Vol:6 夢の世界



ーー一体...これは...?



窓の外から見える景色は、竜司が、

いつも、見ていたモノとは、明らかに異なり、

言葉を失い、呆然としてしまった。



文字通りの、別世界。



アパートやマンションが立ち並ぶ、

日本の住宅街にいるはずが、彼の目には、

ヨーロッパの街並みが広がっているのである。



レンガブロックを基調にした石畳の道路や建物、



そして、外国人達が、闊歩している。



日本人は、皆無であった。



あまりにもかけ離れた、異国の土地、



閉口している竜司は、状況の整理が追いつかない。



ーー何がどうなって...?



腰が抜けた様に、その場から崩れ落ちて、愕然。



ーー夢...じゃないよな?



試しに、ほっぺをつねってみる。



「痛い...。
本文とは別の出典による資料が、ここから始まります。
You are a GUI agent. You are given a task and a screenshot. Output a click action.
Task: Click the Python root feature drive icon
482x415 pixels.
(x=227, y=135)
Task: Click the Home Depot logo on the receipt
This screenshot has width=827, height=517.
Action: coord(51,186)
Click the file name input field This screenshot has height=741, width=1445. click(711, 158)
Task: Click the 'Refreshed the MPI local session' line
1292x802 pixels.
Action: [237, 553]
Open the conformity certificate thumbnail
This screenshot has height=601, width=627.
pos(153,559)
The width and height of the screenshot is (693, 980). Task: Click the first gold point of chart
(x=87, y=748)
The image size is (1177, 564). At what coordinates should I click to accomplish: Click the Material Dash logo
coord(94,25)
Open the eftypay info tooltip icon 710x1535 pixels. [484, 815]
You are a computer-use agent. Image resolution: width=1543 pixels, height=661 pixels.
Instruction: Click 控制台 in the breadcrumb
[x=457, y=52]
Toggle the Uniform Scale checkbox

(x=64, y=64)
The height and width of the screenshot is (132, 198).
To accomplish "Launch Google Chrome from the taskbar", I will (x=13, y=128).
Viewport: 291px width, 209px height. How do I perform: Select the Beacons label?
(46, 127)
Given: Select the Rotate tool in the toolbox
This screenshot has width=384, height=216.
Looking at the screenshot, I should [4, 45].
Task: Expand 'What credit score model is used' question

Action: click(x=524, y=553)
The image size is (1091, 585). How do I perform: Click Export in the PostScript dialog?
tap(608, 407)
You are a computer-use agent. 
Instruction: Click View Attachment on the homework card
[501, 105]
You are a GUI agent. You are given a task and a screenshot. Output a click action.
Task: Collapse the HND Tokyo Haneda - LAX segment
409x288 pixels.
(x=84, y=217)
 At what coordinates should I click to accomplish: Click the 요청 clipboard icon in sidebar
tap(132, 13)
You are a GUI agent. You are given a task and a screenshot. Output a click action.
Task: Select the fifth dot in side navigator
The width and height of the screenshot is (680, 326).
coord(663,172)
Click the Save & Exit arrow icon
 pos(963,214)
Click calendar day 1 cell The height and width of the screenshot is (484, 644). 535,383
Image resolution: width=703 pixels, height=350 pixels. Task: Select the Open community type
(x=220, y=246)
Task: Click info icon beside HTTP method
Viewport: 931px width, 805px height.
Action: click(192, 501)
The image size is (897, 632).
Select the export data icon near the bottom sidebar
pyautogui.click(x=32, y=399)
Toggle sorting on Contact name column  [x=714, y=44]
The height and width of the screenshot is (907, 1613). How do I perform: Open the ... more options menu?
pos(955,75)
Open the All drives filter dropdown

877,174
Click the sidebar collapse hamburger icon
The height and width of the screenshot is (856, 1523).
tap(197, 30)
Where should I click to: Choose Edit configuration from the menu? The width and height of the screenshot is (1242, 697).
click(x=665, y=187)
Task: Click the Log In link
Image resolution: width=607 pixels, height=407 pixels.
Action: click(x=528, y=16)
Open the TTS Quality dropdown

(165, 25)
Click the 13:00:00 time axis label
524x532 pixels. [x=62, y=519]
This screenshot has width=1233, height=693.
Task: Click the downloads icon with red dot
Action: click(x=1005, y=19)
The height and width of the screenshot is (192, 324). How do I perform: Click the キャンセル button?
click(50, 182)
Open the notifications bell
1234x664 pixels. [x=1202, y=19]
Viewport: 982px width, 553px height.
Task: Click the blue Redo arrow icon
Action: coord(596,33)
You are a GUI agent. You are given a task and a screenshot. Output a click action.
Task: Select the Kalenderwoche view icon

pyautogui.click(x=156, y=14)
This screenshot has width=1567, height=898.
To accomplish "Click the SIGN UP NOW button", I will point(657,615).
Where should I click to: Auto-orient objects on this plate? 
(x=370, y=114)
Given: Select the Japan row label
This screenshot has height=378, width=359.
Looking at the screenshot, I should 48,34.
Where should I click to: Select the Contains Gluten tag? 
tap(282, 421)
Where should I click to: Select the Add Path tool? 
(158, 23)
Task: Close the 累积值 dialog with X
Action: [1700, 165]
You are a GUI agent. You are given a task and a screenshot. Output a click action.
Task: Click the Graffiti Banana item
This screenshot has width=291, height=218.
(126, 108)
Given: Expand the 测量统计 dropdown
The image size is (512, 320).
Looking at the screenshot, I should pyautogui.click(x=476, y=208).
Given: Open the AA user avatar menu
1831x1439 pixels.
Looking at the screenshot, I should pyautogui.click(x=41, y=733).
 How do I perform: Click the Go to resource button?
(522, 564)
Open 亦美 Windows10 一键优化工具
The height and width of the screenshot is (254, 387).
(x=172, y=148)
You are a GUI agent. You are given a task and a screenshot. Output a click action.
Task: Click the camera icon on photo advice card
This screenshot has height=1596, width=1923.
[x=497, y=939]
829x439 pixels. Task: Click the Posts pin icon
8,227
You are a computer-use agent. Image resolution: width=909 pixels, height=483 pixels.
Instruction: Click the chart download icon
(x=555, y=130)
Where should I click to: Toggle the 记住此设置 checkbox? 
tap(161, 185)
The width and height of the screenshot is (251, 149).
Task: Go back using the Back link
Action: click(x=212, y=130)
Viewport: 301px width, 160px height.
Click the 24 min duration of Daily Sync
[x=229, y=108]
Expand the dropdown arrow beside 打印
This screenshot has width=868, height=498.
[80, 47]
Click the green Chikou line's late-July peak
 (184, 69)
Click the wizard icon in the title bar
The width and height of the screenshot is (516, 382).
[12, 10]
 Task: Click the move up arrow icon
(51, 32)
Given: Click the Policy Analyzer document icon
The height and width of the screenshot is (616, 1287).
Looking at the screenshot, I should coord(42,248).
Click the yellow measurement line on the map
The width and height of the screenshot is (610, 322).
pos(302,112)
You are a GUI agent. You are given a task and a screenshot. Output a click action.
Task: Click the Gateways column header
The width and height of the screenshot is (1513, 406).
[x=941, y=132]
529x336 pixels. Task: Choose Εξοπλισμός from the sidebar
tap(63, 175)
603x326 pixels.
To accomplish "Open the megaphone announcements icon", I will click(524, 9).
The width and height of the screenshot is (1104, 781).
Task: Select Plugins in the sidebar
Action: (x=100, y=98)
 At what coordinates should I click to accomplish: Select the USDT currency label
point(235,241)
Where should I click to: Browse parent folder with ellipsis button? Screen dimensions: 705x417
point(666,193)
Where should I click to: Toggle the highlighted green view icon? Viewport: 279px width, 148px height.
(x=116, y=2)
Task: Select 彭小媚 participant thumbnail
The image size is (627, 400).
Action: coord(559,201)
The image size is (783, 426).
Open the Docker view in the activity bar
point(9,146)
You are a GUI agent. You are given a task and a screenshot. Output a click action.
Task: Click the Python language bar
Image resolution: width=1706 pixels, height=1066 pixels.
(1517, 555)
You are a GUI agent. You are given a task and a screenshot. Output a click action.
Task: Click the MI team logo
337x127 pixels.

」



ただ、爪に当てられた部分の頬が赤くなり、

痛みを感じるだけ。



信じがたいが、現実らしい。



謎の存在に起こされた事から始まり、

世界の存亡や夢の世界などの妄言、



電話が通じない、部屋から出られない、

そして、窓を開けて、外を見渡したら外国...



次から次へと、竜司の身に起きている異変、



その理解が追いつく事はなく、脳内はカオス。



何をしたらこうなるのか、



テレビのバラエティ番組にある

ドッキリ企画の範疇を超えているし

そもそも、そういう類に応募した事はない。



この状況を、どう説明がつくのか、整理がつかない。



寝ている間に、タイムマシーン、はたまた、

ワープ装置に乗せられて、移動してきたのか、



それは、SFストーリーの作品のフィクションであり、

現実世界では、開発どころか、その仕組みでさえ、

科学では、解明されていない。



とうとう、精神がおかしくなってしまったのか、



気づいていない間に、もう心は、とうの昔に、

消耗しきってしまい、それが、今日、遂に、

現実逃避する為に、脳が見せる幻覚や倒錯なのか、



確実な答えには、辿り着けず、竜司の感情は、

えも言われぬ、恐怖や不安に、覆われている。



「気は済みましたか?」



動揺を隠せず、体を震わせている竜司をよそに、

その存在は、語りかけてきた。



その言葉によって、彼は、我に返り、パニックを

どうにか、落ち着かせようとする。



しかし、気はすむどころか、荒れる一方。



そして、この不可解な問題を解決し、

気を確かにする為には、この人物と話す以外、



選択肢は、もう残されていないと悟る。



唇を震わせ、竜司は、意を決して、

声がする方向へ、言葉を絞り出す。



「とりあえず、現実では、到底、

あり得ない事が起きている事は、わかった。」



眼前に広がっている現象を、再確認し、

自らにも言い聞かせる様に、話し始める。



聞きたい事は、山ほどだ。



しかし、その前に、確かめなければならない。



「色々と尋ねる事があるけれど、

その前に、聞きたい事がある。」



「あんたは、何者だ?」



そもそも、この元凶を作り出したであろう

姿を見せないホラ吹き少年な存在に、竜司は、

苛立ちをぶつける様に、問いただしていく。



まずは、相手を知る必要があった。



その問いに対して、相手は、躊躇なく、応答した。



「最初から、目の前にいますよ。」



すでに、竜司のすぐ近くにいる事を

さも当たり前かの様に、居場所を伝えた。



「最初からって...。」



トンチを試されている様な返答に、竜司は、戸惑った。



目を覚ました時から、今の今まで、

この部屋には、竜司、ただ一人しかいない。



にもかかわらず、その存在は、最初からいる、

という回答に、納得がいくはずがない。



「さっきから、見かけないから...」



ーーそう聞いているんじゃん。



そのセリフを最後まで言い終える前、



竜司の視界は、その目の前にいる存在を捉えていた。



そして、最後まで言葉を言い終えない内に、

彼は、またもや、言葉を失う事になった。